*** Extracted entries ***
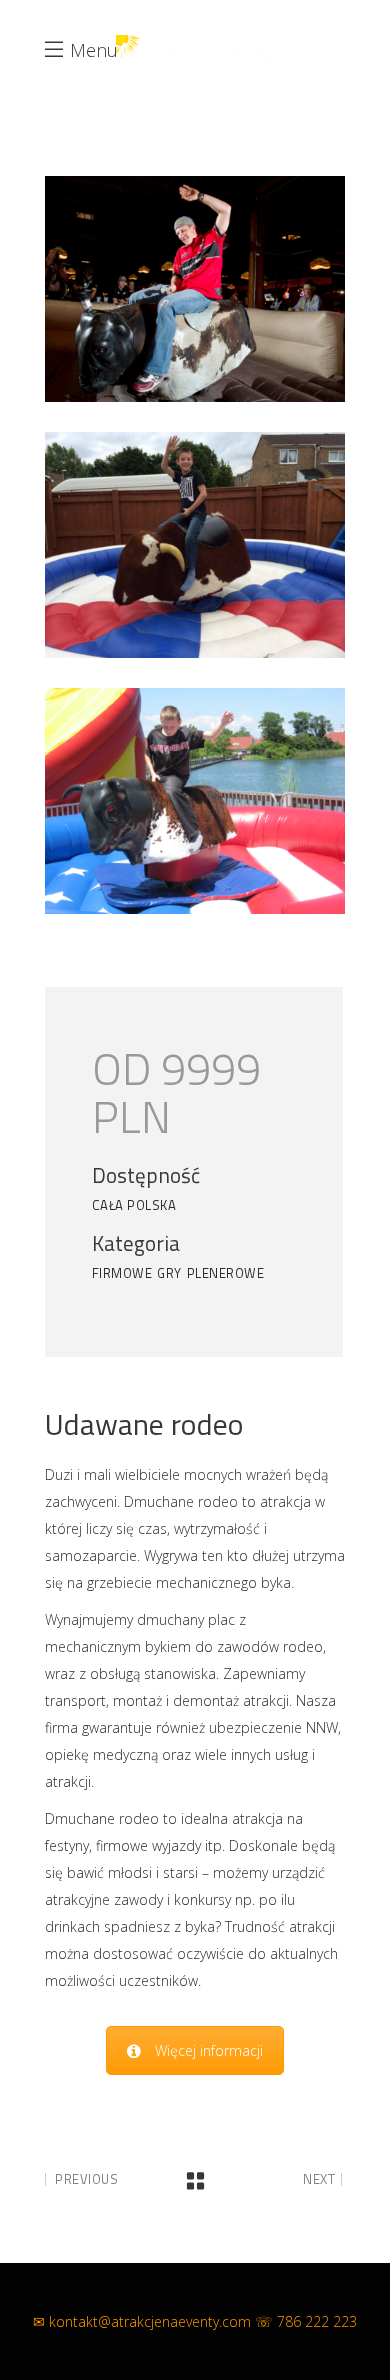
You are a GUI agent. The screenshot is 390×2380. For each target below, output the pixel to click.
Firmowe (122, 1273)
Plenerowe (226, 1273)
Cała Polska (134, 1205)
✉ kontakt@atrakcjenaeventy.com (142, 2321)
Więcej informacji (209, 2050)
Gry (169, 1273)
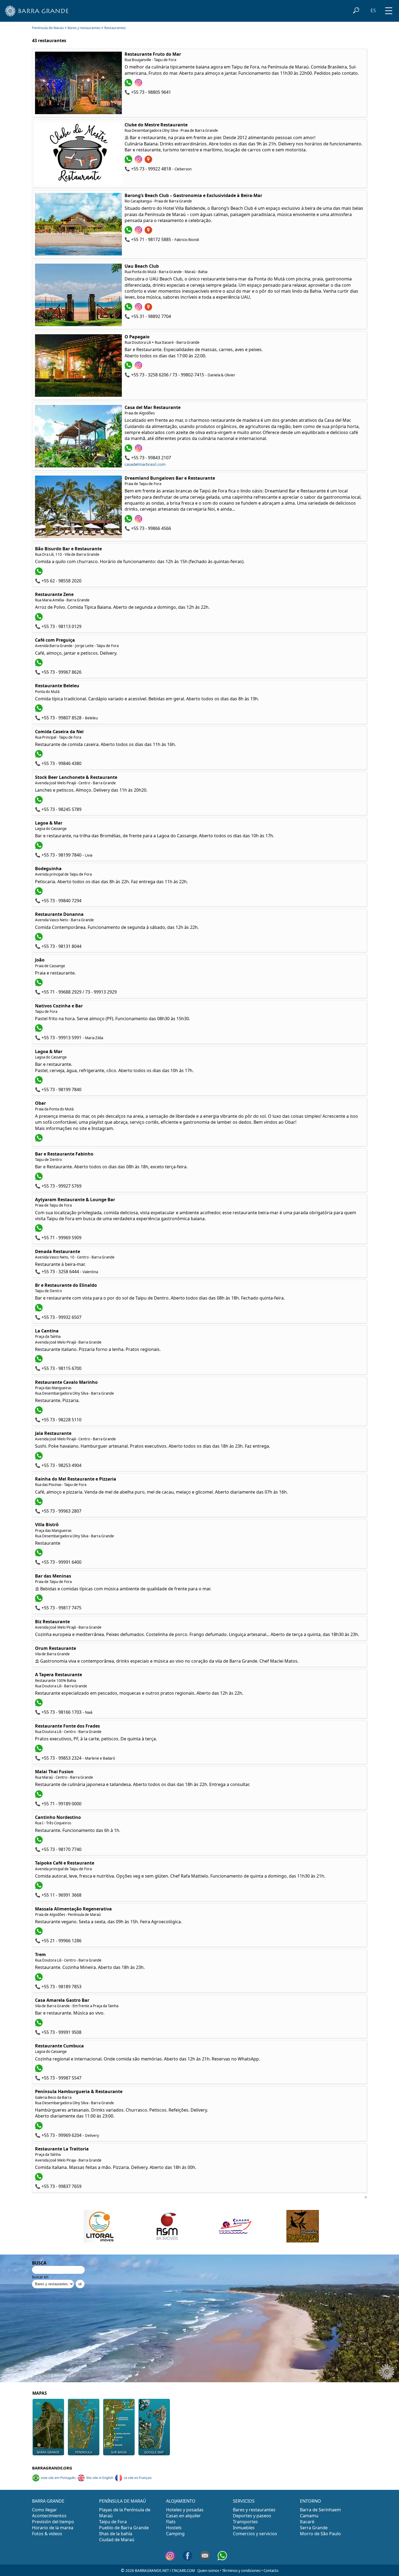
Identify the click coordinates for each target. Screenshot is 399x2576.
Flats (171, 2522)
*** End of Extracted entries ***
Goal of the exercise: Answer with one number only: how many lines of the entries above include the word "click"?

Answer: 2